* Estratto fornito
Taglio delle pensioni, centinaia di medici verso l’addio anticipato: «Governo ci ripensi». Rivolta in Veneto contro la manovra finanziaria: «Mortificata la professione, perderemo migliaia di euro all’anno»
È un articolo molto tecnico, quel 34 comma 1 della manovra finanziaria prossima ventura. Che recita testualmente: «Adeguamento aliquote rendimento gestioni previdenziali». Ma il suo contenuto può tradursi sostanzialmente così: a partire dal primo gennaio 2024 alcune categorie di dipendenti pubblici (sanitari, dipendenti di enti locali, insegnanti di asilo e di scuole elementari parificate, ufficiali giudiziari, aiutanti ufficiali giudiziari e coadiutori) che andranno in pensione si troveranno un assegno decurtato. E non di poco.
Il provvedimento – comunque non ancora varato – riguarda chi lascerà il servizio con una quota di pensione retributiva inferiore ai 15 anni, ossia chi cominciato a lavorare tra il 1981 e il 1995. Che percepirà dai 4 ai 10 mila euro (e oltre: per taluni si toccheranno i 26 mila euro) all’anno in meno in base all’anzianità e al reddito. Una vera e propria stangata, insomma, che potrebbe innescare un effetto valanga: per evitare di subire almeno in parte le conseguenze dei tagli, infatti, migliaia di pensionandi potrebbero anticipare la quiescenza, rassegnandole dimissioni entro il 31 dicembre 2023. Cosa significa? Che alcuni settori già in crisi, come la sanità, subirebbero un esodo di professionisti. La federazione Cimo-Fesmed, che rappresenta oltre 14 mila medici, stima in 4-500 i dottori potenzialmente in uscita nel solo Veneto, con potenziali ripercussioni sui servizi. Senza contare infermieri e altri operatori sanitari. Solo a Verona, secondo la Uil-Fpl, i medici in uscita raggiungerebbero le 160 unità, una cinquantina quelli in servizio a Belluno, fra le aree più critiche del Veneto. Sempreché il governo non faccia un passo indietro, come ventilato dal sottosegretario al Lavoro Claudio Durigon dopo l’esplosione delle proteste.

* Insieme dei record

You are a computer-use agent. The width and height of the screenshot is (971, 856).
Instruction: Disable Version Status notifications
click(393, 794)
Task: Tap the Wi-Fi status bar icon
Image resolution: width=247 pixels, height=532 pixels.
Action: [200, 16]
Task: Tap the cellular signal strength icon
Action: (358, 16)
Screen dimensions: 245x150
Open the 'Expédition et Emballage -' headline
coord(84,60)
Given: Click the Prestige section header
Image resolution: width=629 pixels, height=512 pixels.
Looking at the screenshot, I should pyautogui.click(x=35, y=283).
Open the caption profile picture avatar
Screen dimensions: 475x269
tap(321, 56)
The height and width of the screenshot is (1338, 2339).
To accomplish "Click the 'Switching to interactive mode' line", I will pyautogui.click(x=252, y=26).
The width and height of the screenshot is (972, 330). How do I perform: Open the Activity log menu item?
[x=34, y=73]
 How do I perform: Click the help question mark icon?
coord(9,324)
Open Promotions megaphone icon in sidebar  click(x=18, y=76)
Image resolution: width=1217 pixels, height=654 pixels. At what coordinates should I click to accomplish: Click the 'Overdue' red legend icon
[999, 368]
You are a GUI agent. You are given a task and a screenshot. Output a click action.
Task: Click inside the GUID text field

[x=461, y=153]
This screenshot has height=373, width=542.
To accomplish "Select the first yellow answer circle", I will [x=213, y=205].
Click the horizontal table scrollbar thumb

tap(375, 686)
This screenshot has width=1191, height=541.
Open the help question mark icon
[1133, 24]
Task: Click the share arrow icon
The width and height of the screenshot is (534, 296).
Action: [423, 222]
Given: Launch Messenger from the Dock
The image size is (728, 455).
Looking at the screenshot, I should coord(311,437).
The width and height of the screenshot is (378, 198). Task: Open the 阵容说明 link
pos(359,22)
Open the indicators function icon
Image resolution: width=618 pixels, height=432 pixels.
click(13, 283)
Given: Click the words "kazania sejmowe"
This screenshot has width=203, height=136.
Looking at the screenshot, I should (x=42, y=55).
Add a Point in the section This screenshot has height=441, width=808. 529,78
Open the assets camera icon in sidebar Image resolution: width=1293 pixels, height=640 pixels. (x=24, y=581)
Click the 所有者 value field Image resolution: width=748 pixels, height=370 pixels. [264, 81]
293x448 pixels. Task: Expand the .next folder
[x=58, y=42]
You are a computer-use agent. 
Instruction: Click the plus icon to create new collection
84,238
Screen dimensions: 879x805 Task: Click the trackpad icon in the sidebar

* Esercizi
1. Riscrivi il passo dell'articolo sul taglio delle pensioni che comincia con "Taglio delle pensioni, centinaia" e si chiude dopo "non di poco.", sostituendo "manovra finanziaria" con "legge di bilancio".
2. Scrivi il seguito dell'articolo sul taglio delle pensioni dei medici.
I record non hanno alcun legame con l'articolo sul taglio delle pensioni.

* Risposte agli esercizi
1.
Taglio delle pensioni, centinaia di medici verso l’addio anticipato: «Governo ci ripensi». Rivolta in Veneto contro la legge di bilancio: «Mortificata la professione, perderemo migliaia di euro all’anno»
È un articolo molto tecnico, quel 34 comma 1 della legge di bilancio prossima ventura. Che recita testualmente: «Adeguamento aliquote rendimento gestioni previdenziali». Ma il suo contenuto può tradursi sostanzialmente così: a partire dal primo gennaio 2024 alcune categorie di dipendenti pubblici (sanitari, dipendenti di enti locali, insegnanti di asilo e di scuole elementari parificate, ufficiali giudiziari, aiutanti ufficiali giudiziari e coadiutori) che andranno in pensione si troveranno un assegno decurtato. E non di poco.

2.
Ma l’allarme, intanto, è scattato e con esso una mobilitazione generale che sfocerà nello sciopero proclamato per venerdì 17 novembre. «Il punto – esclama Giovanni Leoni, vicepresidente nazionale dell’Ordine dei Medici e presidente di Cimo-Fesmed Veneto – è la premeditazione: quell’articolo è stato sicuramente concepito da mesi, ma ne siamo venuti a conoscenza soltanto oggi. Io stesso, che sarei dovuto andare in pensione l’anno prossimo ma avevo inoltrato la richiesta di restare in servizio fino ai 70 anni, sto facendo i miei calcoli. E con me centinaia di colleghi, compresi quelli ai quali lo stesso Luca Zaia ha chiesto di lavorare fino a 72 anni. Forse Regione e governo dovrebbero dialogare di più». Leoni si dice «amareggiato» del trattamento riservato alla categoria medica, «perché disorienta vedere cambiare in corsa le regole del gioco». E spiega, citando un rapporto realizzato con il Censis, come «ogni euro investito nella sanità genera quasi il doppio di ricavi per lo Stato, fra gettito fiscale, servizi, tasse dirette e indirette». «È il motivo per il quale Francia, Germania e Gran Bretagna investono molto più di noi. Non a caso tanti giovani medici italiani decidono emigrare: di questo passo – afferma Giovanni Leoni – l’Italia resterà appetibile solo per bravi professionisti di Paesi con retribuzioni più basse delle nostre, tipo Cuba».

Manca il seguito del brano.